3) A novel binarization and feature mapping technique reduces the entire feature dimension to one,
negating the need for the algorithm's feature selection mechanism.
4) The binary values in the binary feature map itself exhibit unique properties that correspond to each
condition of the eye. By alone, these special combinations make it easier to distinguish between different
eye conditions through visual inspection. This indicates that the proposed study also provides a visual
categorization of eye conditions at an earlier stage of the process, before the automated classification of
the eye conditions using the distinct BWFV values.
5) The main benefit of the suggested approach is that it doesn't need a conventional, intricate classifier.
There is a significant amount of discrimination between the six different classes of eye motions in the
computed single BWFV feature values. Consequently, it is discovered that merely a basic, linear,
threshold-based classifier is adequate to accurately categorize the eye movement characteristics based on
the retrieved feature values. This eliminates the need for a training phase, significantly reducing
complexity.
In addition to its numerous uses in the fields of neurology and psychology, EEG signal utilization has
certain disadvantages [6.24]. Six separate leads are used in this investigation to collect EEG signal. It is
evident that the requirement for an EEG acquisition cap and the proper positioning of six separate EEG
electrodes around the scalp frequently cause discomfort for the patients. The degree of discomfort
experienced by individuals can represent significant obstacles to the straightforward collection of EEG
data, contingent on their physical and mental health.
In the current study, no real-time hardware platform is used; instead, all algorithm testing is carried out
and validated through software implementation. On a desktop computer, MATLAB is used to prepare the
assessment result. It takes over twenty seconds to categorize six different types of eye movements when
the complete algorithm is executed, beginning with wavelet transformation, denoising, wavelet
coefficient selection, feature extraction, binarization, and ultimately classification. Based on the average
execution time gathered from all of the EEG records, the aforementioned execution time was calculated.
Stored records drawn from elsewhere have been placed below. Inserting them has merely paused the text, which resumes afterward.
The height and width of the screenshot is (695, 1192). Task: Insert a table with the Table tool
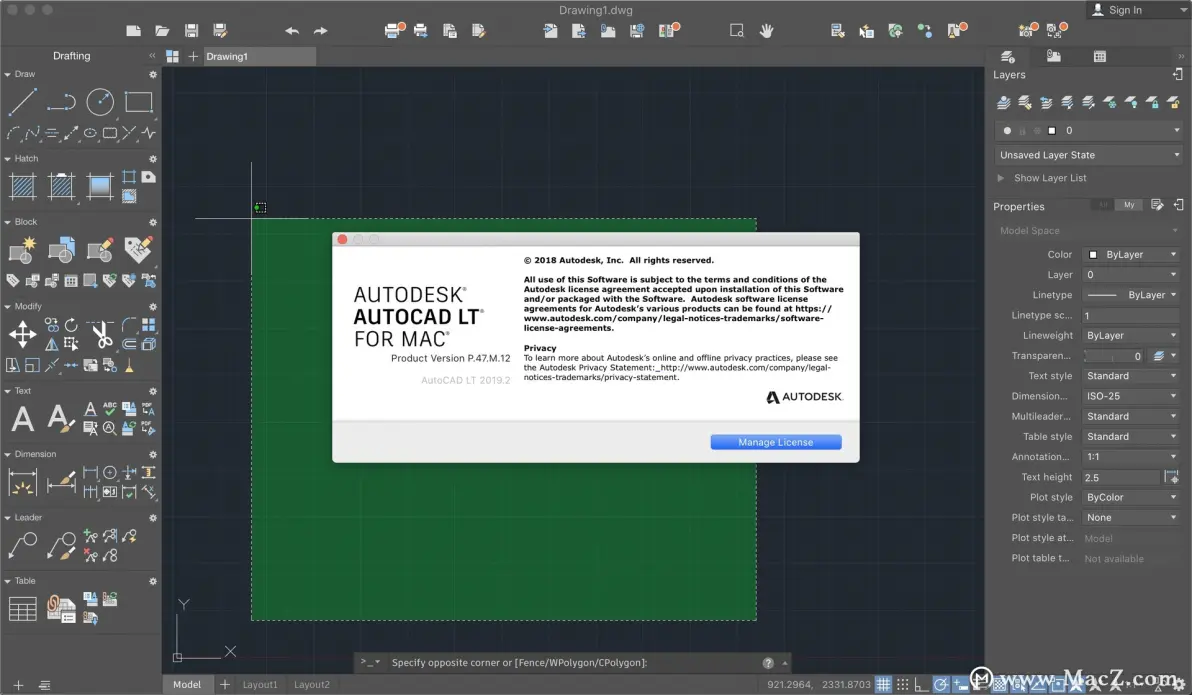click(23, 608)
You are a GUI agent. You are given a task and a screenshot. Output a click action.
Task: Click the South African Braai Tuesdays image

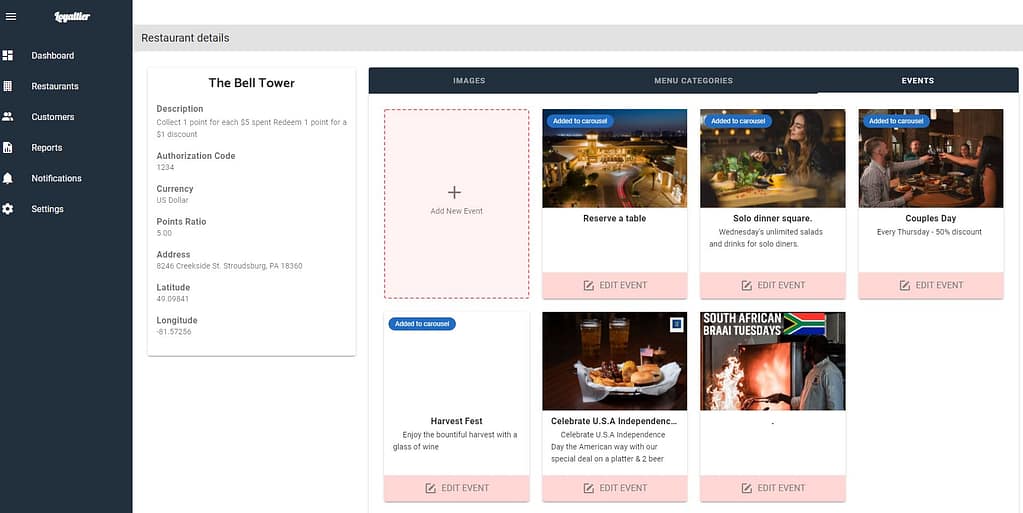773,361
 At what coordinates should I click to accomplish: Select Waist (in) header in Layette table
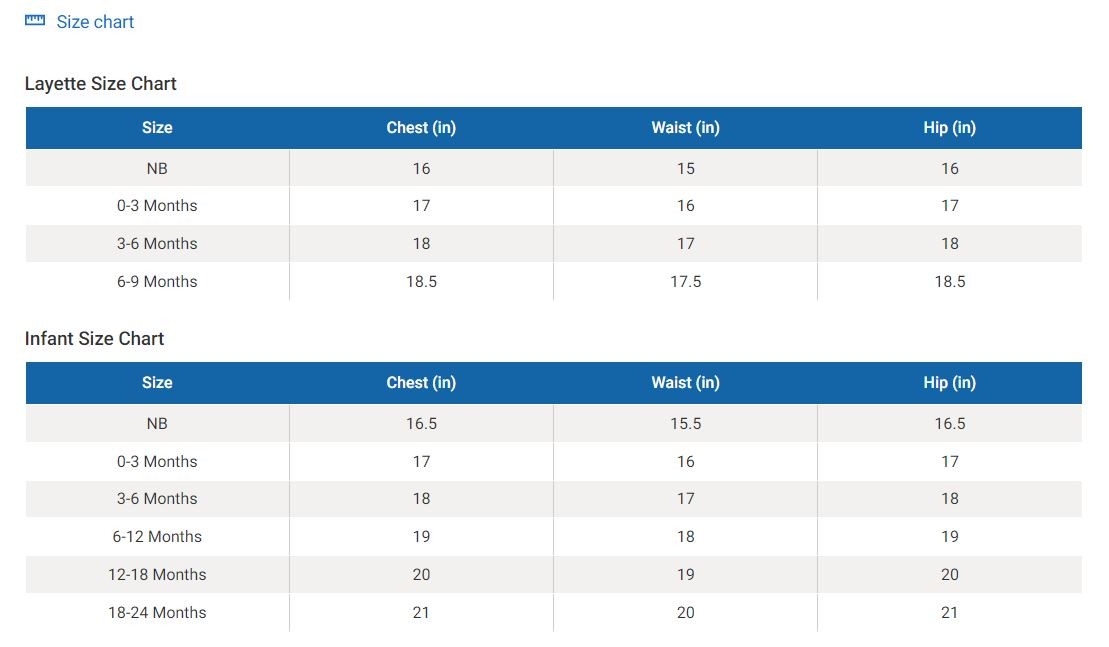(x=685, y=128)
The suggested method's promising performance clearly demonstrates its use in cutting-edge assistive
devices that cater to a wide range of populations with significant physiological barriers.
6.5 Conclusion
Eye movements can be utilized to communicate human expressions that can help with various types of
mental or physical disabilities. The current chapter proposes a reliable and precise algorithm that
distinguishes between the six various types of eye movements by analyzing the EEG signal. The
proposed methodology primarily uses a robust wavelet-based approach for feature extraction and signal
denoising. Using a special binarization method, the features extracted from the selected wavelet
coefficients are then combined to create a single binary feature map. A straightforward threshold-based
classification method is utilized to categorize six distinct eye movements using a discriminating feature
value obtained from the binary feature map. The experimental results acquired in this chapter show good
average detection accuracy and high execution speed when evaluated over several EEG signal records, in
comparison to the related researches.
The algorithm's promising outcome, high-speed execution, and simple methodology ensure its
compatibility with state-of-the-art assistive HMI devices. Future work will focus on integrating the
algorithm into real-time, multifunctional personal assistive devices that may wirelessly and portably
acquire EEG signals using reduced leads. Additionally, the algorithm will be updated to support
additional eye movements, such as blinking of the eyes to make commands easier to provide.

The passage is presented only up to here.